Mark: Grabe sad ning inyong kalisud no? Wala pa gyuy ning buhat ani sukad. (This is some sacrifice you're making. Nobody's ever done this before.)


Joey: Mao lagi. (Yup.)


Mark: Naa nakay asawa, Joey? (Are you married, Joey?)


Joey: O. Tulo na gani ako anak. Isa ka four-year old, isa ka two ug isa ka one-year old. (Yes. I have three children. A four-year old, a two-year old and a one-year old).


Mark: Wala ka gimingaw? (Do you miss them?)


Joey: Mingaw lagi. Sa buntag ok lang kay daghan man tao. Bibo pa. Pero sa gabii, mingawon gyud ta. (Yup. During the day, it's alright because we're surrounded with so many people and we have a nice time. But in the evening's, I really miss my family.)


Mark: First time ba ninyo sa Manila? (Is it your first time in Manila?)


Joey: Kami kadalasan, first time pa. (For most of us, it is.)


Mark: Kuyaw sad mo no? First time ninyo, daghan na kaayo mog nakit-an? (Wow. It's your first time and you've already visited all these places.)


Joey: Mao lagi. Pag agi nako sa EDSA mura gyud ko'g ga-damgo. Kining mga lugara, gaka-kit-an ra gyud ni namo sa TV. Pero karun, naa na mi diri. Kuyaw gihapon na experience. (Yup. As I was walking along EDSA, I felt like I was dreaming. These are places that we only see on television. But now, here we are. This is an amazing experience.)


Mark: Padayun lang gyud, bai. Bisang lisud na kaayo, siguro nakit-an man ninyo na bisan asa mo mu-adto, daghan gyud ga suporta sa inyo. Gikan sa Surigao abot sa Manila, naa man gyuy ning dawat sa inyo diba? (Just hold on, friend. It's been hard, I'm sure you've noticed that no matter where you go, you will always find many people who support you. From Surigao to Manila, there have always been people who have lent you aid, right?)


Joey: Mao lagi. Naa gyud mi pirmi matulugan. Wala gyud mi nagutom. (Right. We always had a place to sleep. We were never left hungry.)


Mark: Daghan pa gihapon buotan na Pilipino, diba? Mahuman nalang lagi unta ni para mu-uli na mo. Pasko na raba hapit. (There are still many good Filipinos, right? I just hope that all this will be over soon so you guys can go home. Christmas is coming very soon.)


Joey: Mao lagi. Sa kaluoy sa Dyos. Mahuman na unta. (Right.
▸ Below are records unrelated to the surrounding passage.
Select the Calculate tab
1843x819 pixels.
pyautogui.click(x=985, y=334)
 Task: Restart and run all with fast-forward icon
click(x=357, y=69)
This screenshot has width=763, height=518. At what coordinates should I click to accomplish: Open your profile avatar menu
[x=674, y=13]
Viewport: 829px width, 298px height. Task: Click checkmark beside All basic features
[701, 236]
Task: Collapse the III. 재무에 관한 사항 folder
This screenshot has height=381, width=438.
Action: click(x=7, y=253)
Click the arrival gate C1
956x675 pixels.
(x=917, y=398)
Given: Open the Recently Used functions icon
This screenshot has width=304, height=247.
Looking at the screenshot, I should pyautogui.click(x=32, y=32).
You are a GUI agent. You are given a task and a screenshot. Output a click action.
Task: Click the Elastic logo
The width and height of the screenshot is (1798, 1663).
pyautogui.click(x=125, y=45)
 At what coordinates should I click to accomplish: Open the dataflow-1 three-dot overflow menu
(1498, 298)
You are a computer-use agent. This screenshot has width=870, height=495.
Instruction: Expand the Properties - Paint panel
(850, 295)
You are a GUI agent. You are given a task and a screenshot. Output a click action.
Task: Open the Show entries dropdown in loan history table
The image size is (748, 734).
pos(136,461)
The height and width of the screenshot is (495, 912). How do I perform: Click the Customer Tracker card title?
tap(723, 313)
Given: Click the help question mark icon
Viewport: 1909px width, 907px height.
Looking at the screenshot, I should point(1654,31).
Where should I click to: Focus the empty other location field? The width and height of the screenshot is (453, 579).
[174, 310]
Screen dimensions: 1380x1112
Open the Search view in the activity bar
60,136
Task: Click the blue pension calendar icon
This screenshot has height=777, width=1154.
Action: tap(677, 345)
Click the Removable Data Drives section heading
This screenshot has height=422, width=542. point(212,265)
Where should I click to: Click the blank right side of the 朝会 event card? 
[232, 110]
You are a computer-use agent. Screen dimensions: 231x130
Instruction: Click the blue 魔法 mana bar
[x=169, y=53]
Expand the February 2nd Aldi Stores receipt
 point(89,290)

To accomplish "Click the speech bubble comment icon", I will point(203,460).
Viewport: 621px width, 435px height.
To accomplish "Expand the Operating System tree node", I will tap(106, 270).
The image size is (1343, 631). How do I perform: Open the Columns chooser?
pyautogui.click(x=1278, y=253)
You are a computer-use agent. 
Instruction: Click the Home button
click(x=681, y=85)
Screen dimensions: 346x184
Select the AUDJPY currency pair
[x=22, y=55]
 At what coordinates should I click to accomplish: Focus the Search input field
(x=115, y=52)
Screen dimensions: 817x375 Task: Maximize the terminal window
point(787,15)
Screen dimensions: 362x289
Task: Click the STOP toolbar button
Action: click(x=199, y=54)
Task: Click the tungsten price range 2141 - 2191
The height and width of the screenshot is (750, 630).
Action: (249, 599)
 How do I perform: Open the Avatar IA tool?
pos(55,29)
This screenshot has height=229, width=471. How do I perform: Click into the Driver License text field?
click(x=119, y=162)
By God's grace, I hope it will be.)




We shared a few jokes just to lighten the mood and Joey excused himself. After listening to one of Marlon's enlightening lectures, Det and I had to leave because she had a 6am call time at work. And so we took a cab and I dropped Det off at her place... and then... for no clear reason... I walked... I walked from the San Carlos Seminary to my home. 


It took me forty minutes this time because of my unusually heavy backpack.


When I got home, I could not feel more grateful.


How petty our problems seem after talking to a tired landless farmer.


We continue to fight. Tomorrow's another day.